There are many things that can be lumped into the bag of fitness maladies and myths. One that comes to mind as it is often completely misunderstood and generally has a negative connotation to it is lactic acid. Let’s take a better look at this often misinterpreted and misconstrued bodily chemical.
A Bad Rap
Lactic acid and its negatively-charged ionic form lactate have had a long association with fatigue during exercise. During the course of a prolonged and intense effort, muscles lose power. The growing fatigue with exercise can be resisted for a while through great concentration and mental effort, but eventually everyone succumbs to fatigue. Exercise physiologists for the greater part of the twentieth century studied the theorized reason for muscular fatigue during exercise is accumulation of a compound called lactic acid.
Once more research and understanding the metabolism of exercise was done it was found that the body does not actually produce lactic acid, just the negatively charged ion lactate. In the 2000s, a prominent biochemist and researcher in the field, Roger Robergs, took a hard look at each step in the metabolic process that turns sugars (glucose in the blood and glycogen in the muscles) into energy when you exercise to better understand and clear the air and bad reputation of lactic acid.
A Little Physiology
Energy is created in the body by one of two pathways; aerobically and anaerobically. Aerobic respiration turns sugars into fuel using oxygen, and doesn’t have any harmful byproducts. Anaerobic respiration, which doesn’t kick in until you’re operating past your aerobic limit, can generate energy from sugar without using oxygen, but results in waste products—lactate and acid.
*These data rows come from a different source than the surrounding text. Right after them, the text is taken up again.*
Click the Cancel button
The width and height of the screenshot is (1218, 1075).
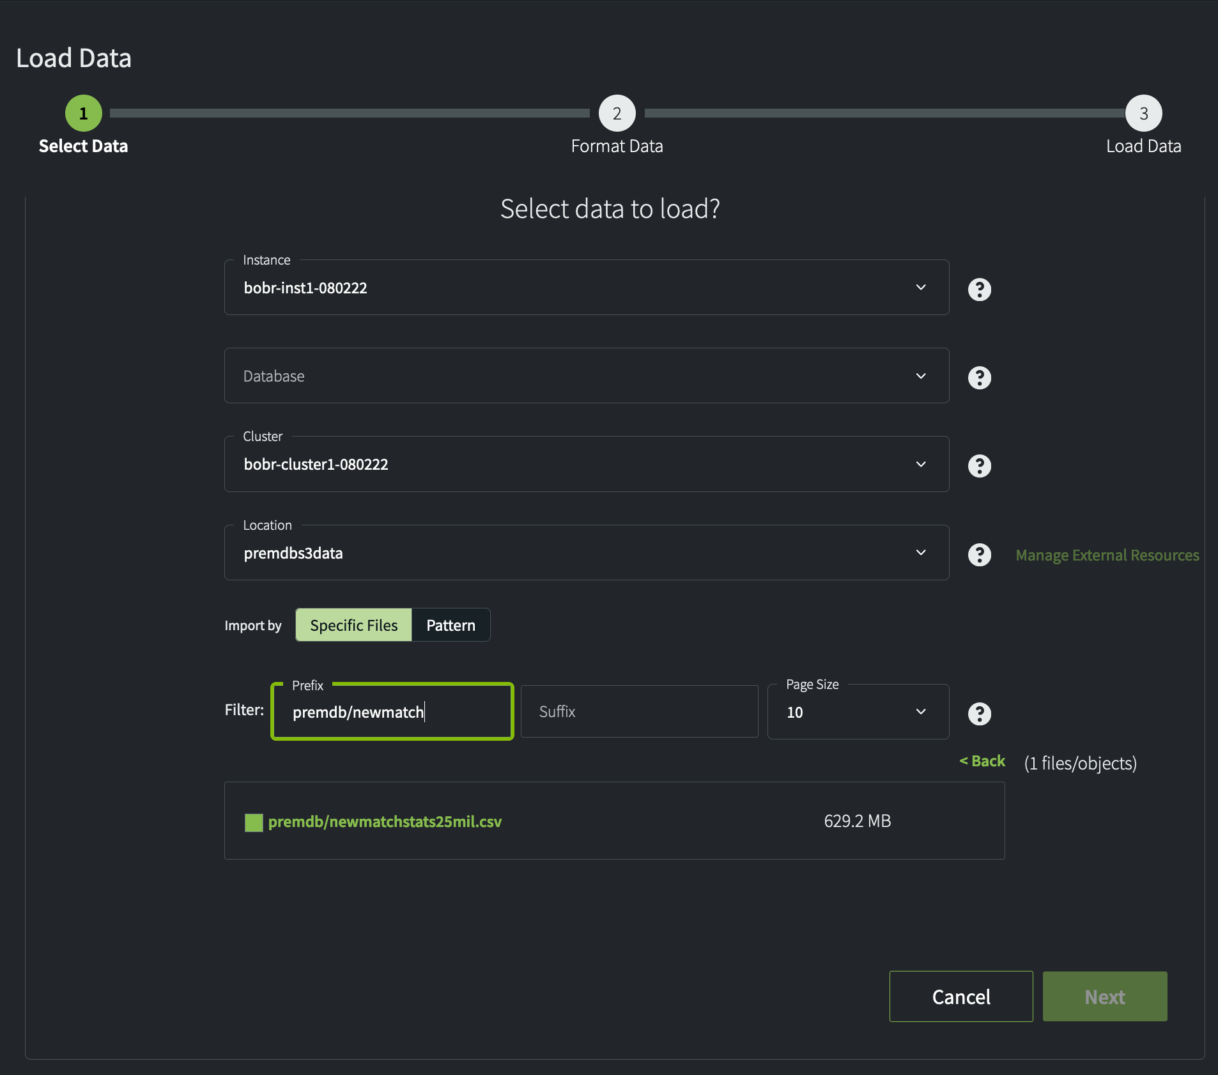(x=960, y=996)
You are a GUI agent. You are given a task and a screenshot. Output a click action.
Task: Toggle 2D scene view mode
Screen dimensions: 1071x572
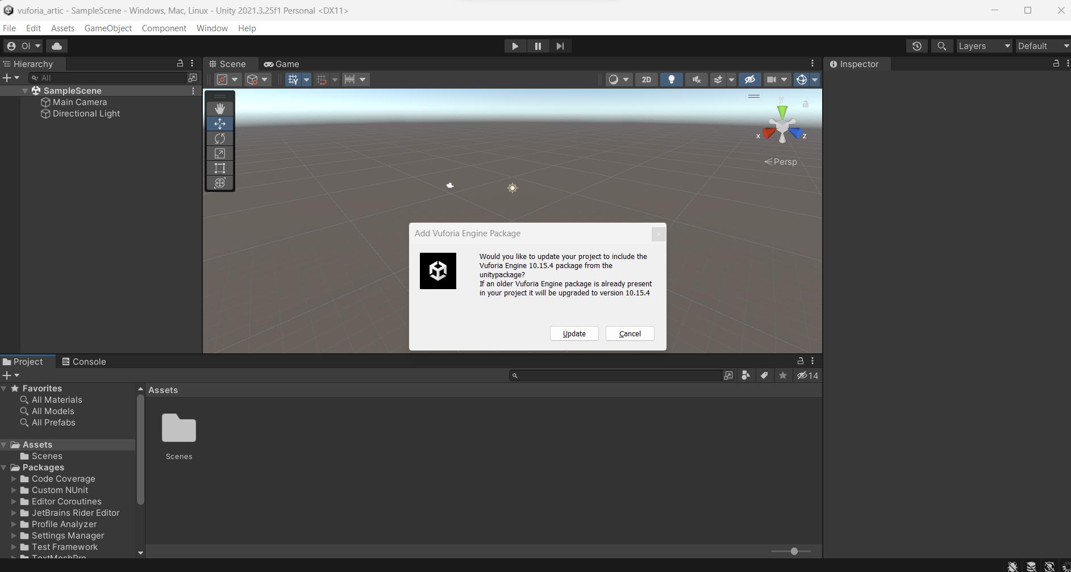coord(646,80)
Robergs discovered however that anaerobic respiration functions all the time, turning sugar into a compound called pyruvate, releasing some hydrogen ions at the same time.
Aerobic respiration works to clean up the pyruvate, using oxygen to burn the pyruvate into carbon dioxide and water, which can be exhaled. The aerobic process also consumes acid (hydrogen ions), which slows down the buildup of acid in the muscles. The generation of lactate is actually a side reaction: when excess pyruvate and acid start to accumulate (when the rate of anaerobic respiration overtakes the aerobic system’s ability to remove the waste), the body uses a pyruvate molecule and a hydrogen ion to create lactate, another way in which it can slow down the buildup of acid.
The lactate can also be shuttled out of the muscles, into the blood, and burned in other areas of the body for more energy. Phew! Now while all that science may or not mean anything to you, here are the practical implications.
A better understanding of the biology of fatigue only reinforces the concept that your aerobic strength is a huge factor in your physical performance. While your body has various mechanisms to buffer the acid produced during high-intensity efforts, all of these are limited. Only increasing your aerobic fitness will allow you to substantially increase how far and how hard you can go.
Additionally, recognizing that lactate has a greater role than simply causing fatigue allows you to better understand the place of high-intensity workouts at or faster than the “lactate threshold.” These workouts aren’t just working hard for the sake of working hard—they train your body to produce, process, and burn lactate (as a fuel!) at a greater rate.
There is still the inescapable fatigue that comes with acid overload. There really is no getting around it the harder you work. You can include high intensity interval workouts to improve your ability to buffer the acid produced when training or competing at high intensities, but everyone is ultimately limited by the accumulating acidity in their muscles and blood.
Your body certainly produces acid during exercise, and it produces lactate as well. But it’s the former, not the latter, that’s the main culprit for fatigue.